Published updates and external studies from McKinsey & Company, Boston Consulting Group, PwC, and the Bank of England show incremental rises in female representation on executive committees at institutions including Barclays, HSBC, Lloyds Banking Group, Standard Chartered, and Aviva. Data published alongside reports from Financial Conduct Authority and House of Commons Treasury Committee indicate growth in women in senior roles in FTSE 100 firms and across firms such as Schroders, Legal & General Group, Prudential plc, and St. James's Place. Comparative analyses cite benchmarks from international regulators including European Banking Authority, Federal Reserve System, and International Monetary Fund.
Critics from advocacy groups such as Women in Banking and Finance and research centres at London School of Economics and University of Oxford note that progress has been uneven, with pipeline issues in firms like HSBC, Barclays, NatWest Group, and RBS Group and slow change at investment banks including Goldman Sachs and JPMorgan Chase. Commentators in outlets referencing institutions like Institute of Directors, Equality and Human Rights Commission, and academics from Imperial College London argue that voluntary measures may be insufficient compared with statutory approaches seen in jurisdictions influenced by laws such as Equality Act 2010 and regulatory actions by Financial Conduct Authority and Prudential Regulation Authority. Challenges include cultural change in firms like Morgan Stanley, pay gap transparency in Citigroup and retention issues highlighted by studies at University College London and Oxford Said Business School.

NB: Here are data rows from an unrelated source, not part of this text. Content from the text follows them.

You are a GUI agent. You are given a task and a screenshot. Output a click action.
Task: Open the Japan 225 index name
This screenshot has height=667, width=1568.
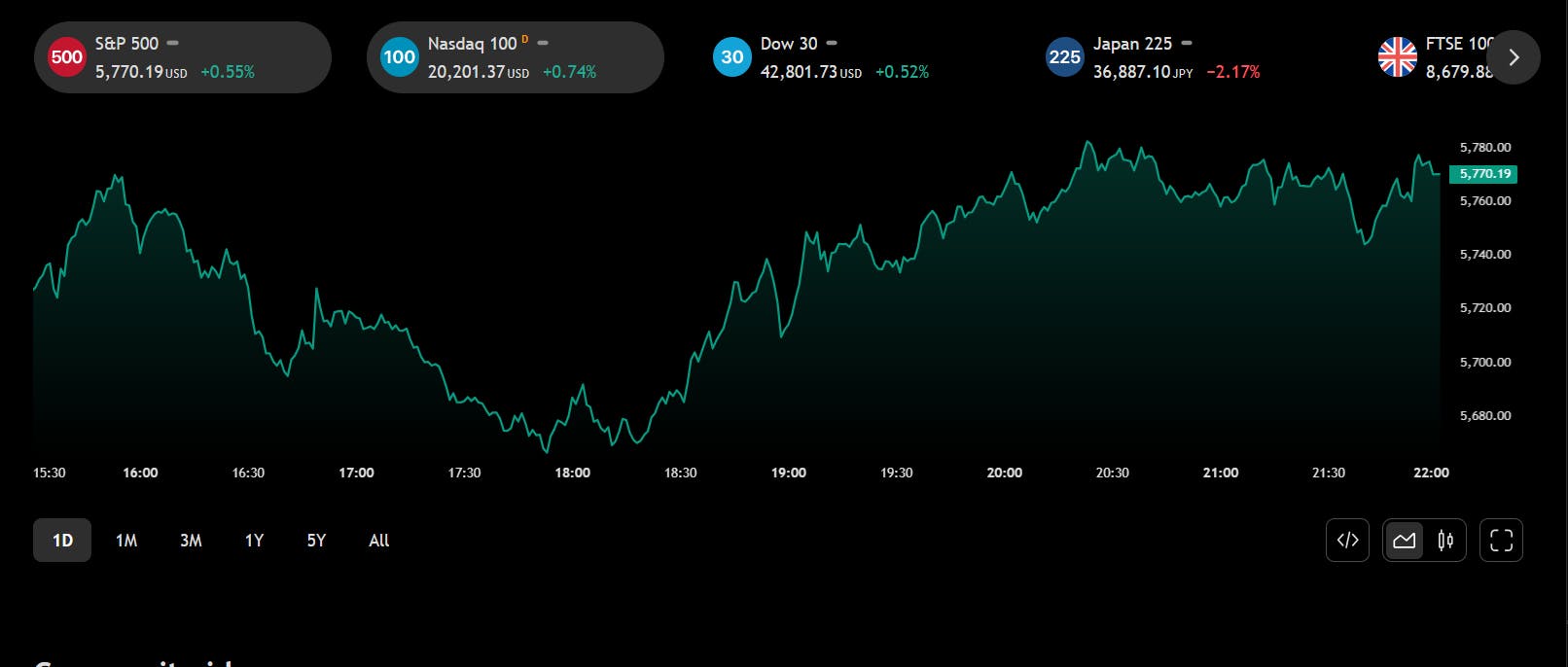point(1132,44)
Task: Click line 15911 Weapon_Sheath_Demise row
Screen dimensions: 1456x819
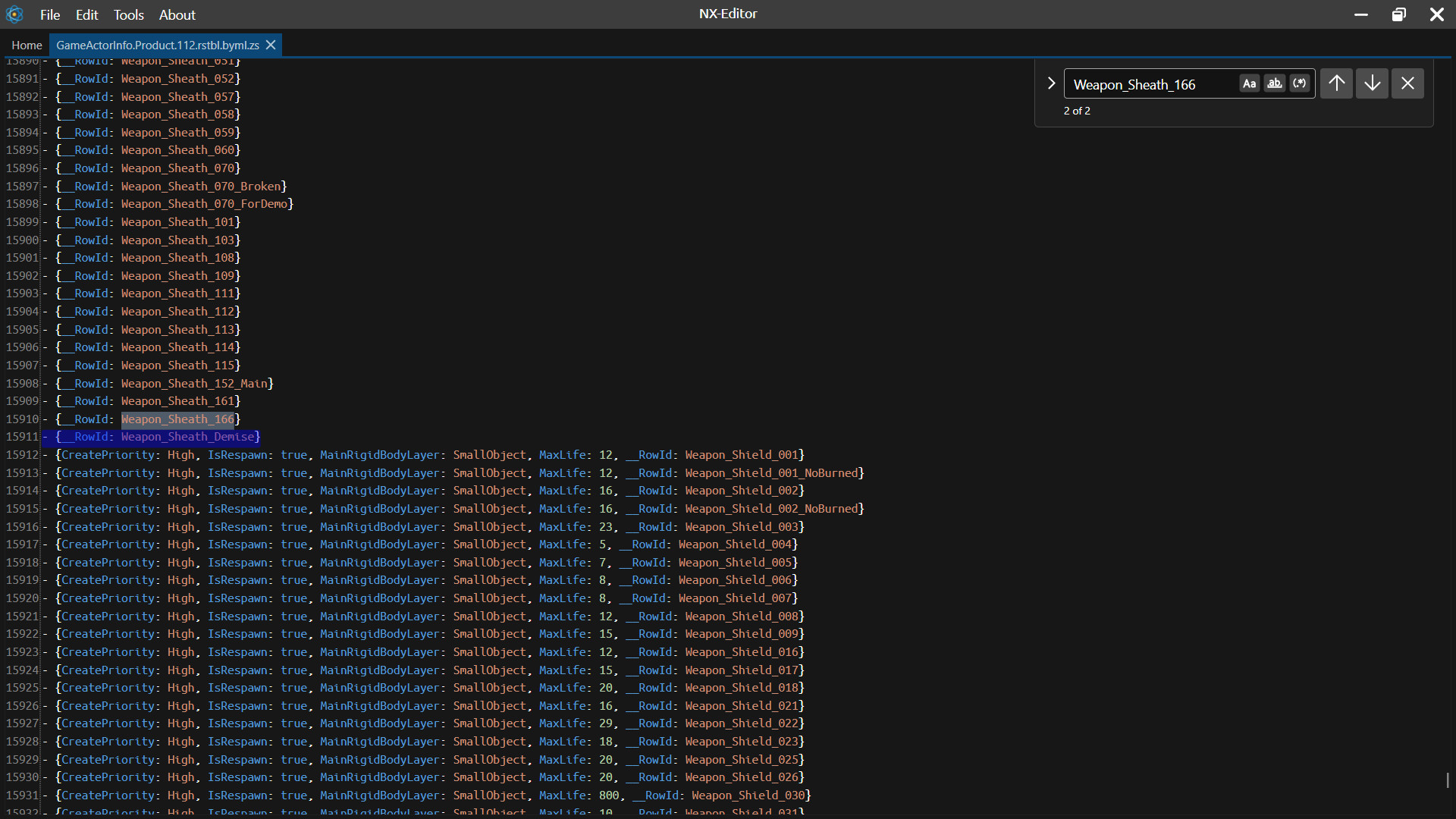Action: 190,437
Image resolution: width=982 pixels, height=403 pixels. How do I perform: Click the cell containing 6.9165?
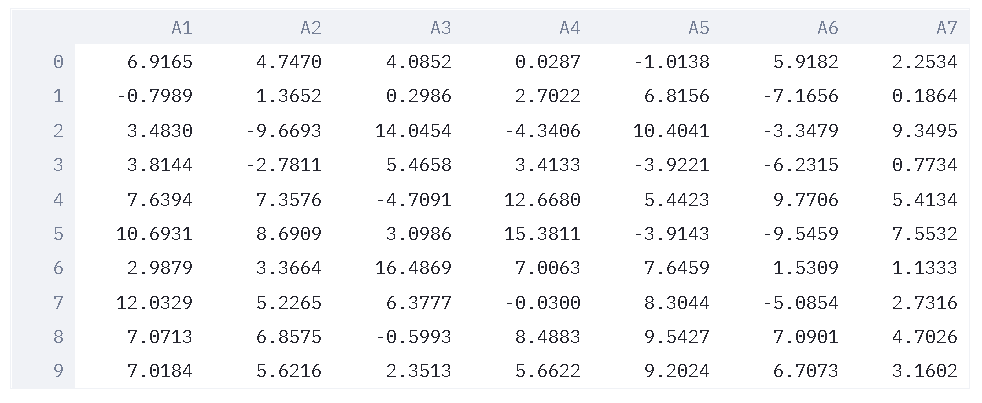click(160, 62)
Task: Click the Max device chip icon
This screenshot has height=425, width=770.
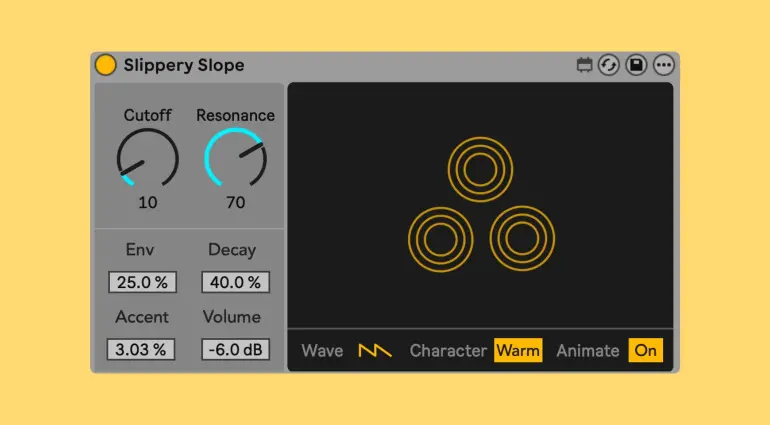Action: tap(585, 65)
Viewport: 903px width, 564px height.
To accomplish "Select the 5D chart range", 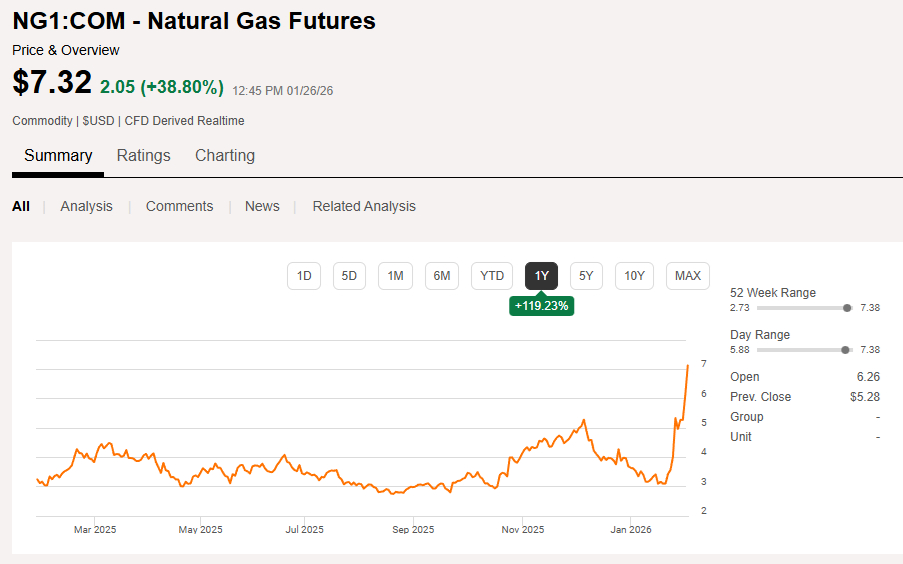I will 349,276.
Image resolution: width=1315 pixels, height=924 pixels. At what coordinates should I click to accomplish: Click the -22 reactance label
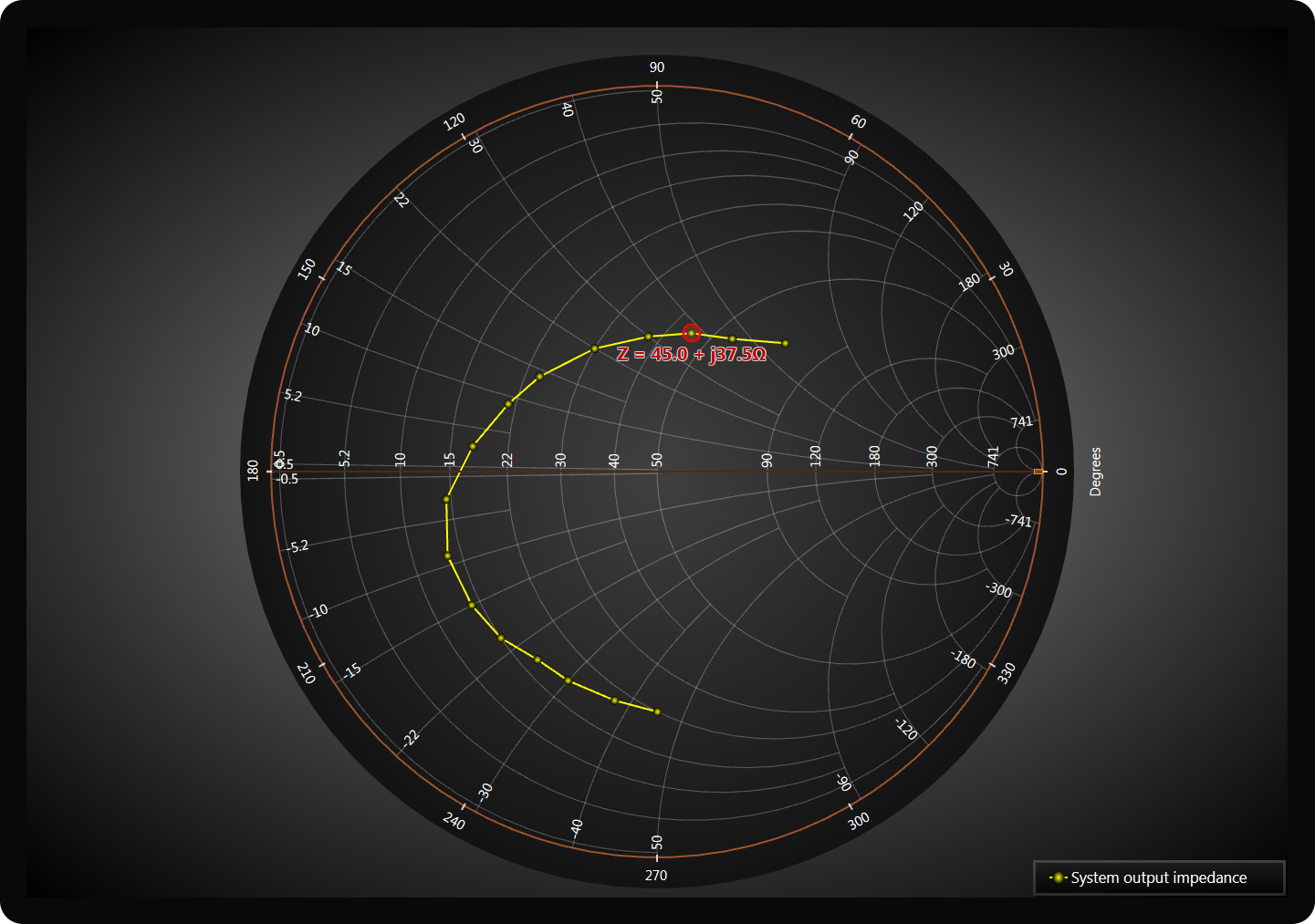[x=412, y=738]
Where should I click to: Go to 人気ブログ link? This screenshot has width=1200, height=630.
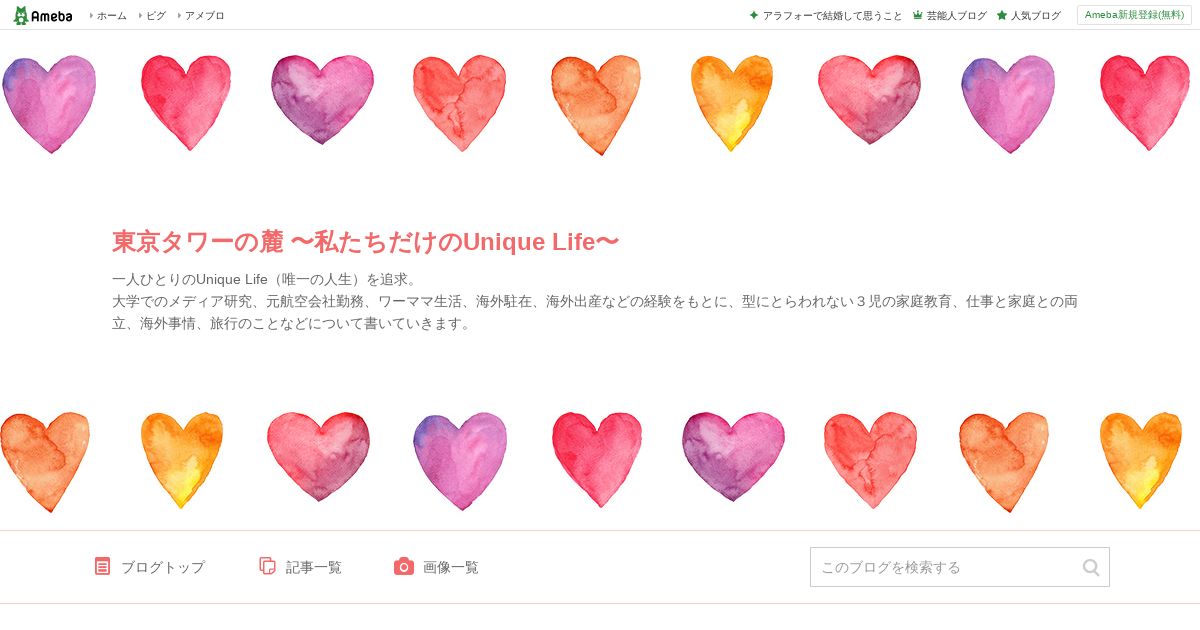(1036, 15)
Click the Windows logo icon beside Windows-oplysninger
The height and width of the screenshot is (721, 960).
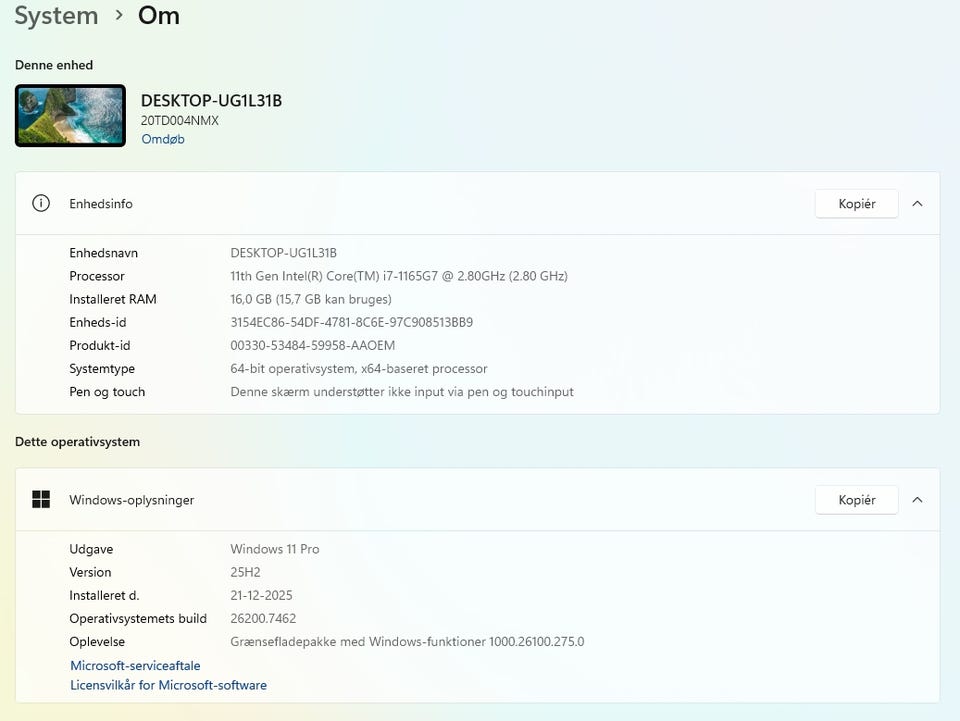[x=41, y=500]
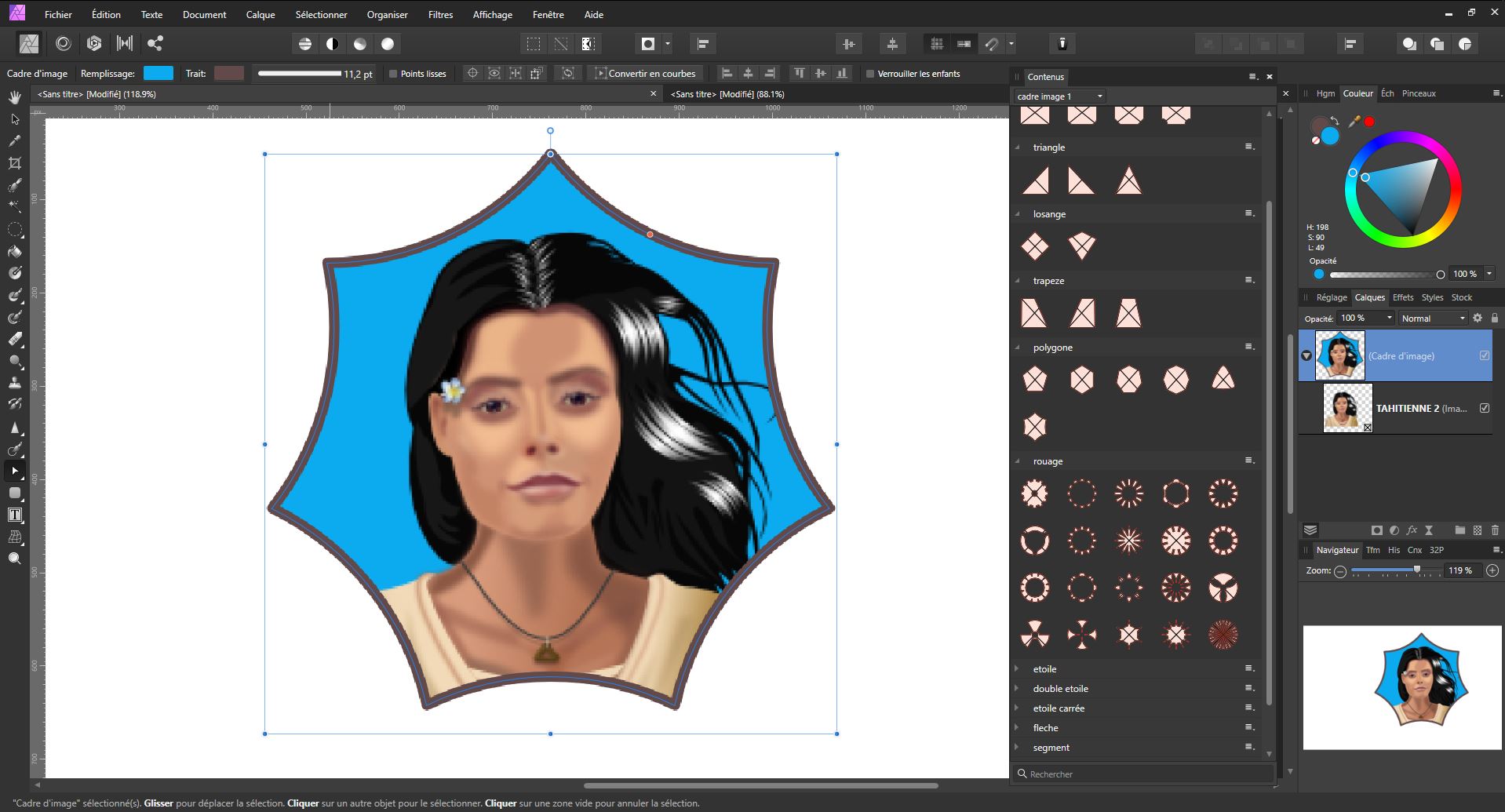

High-profile signatories include multinational banks Barclays, HSBC, Lloyds Banking Group, Standard Chartered, NatWest Group, Royal Bank of Scotland, and insurers such as Aviva and Prudential plc. Asset managers and professional services signatories include Schroders, Legal & General Group, BlackRock, State Street Corporation, Goldman Sachs, JPMorgan Chase, Morgan Stanley, Citigroup, Edelman, Accenture, McKinsey & Company, Boston Consulting Group, KPMG, PwC, and Deloitte. Complementary initiatives and networks include The 30% Club, Women in Banking and Finance, City of London Corporation, Institute of Directors, CIPD, Spencer Stuart, Korn Ferry, London Stock Exchange Group, and academia partnerships with London School of Economics, University of Oxford, Imperial College London, and University College London.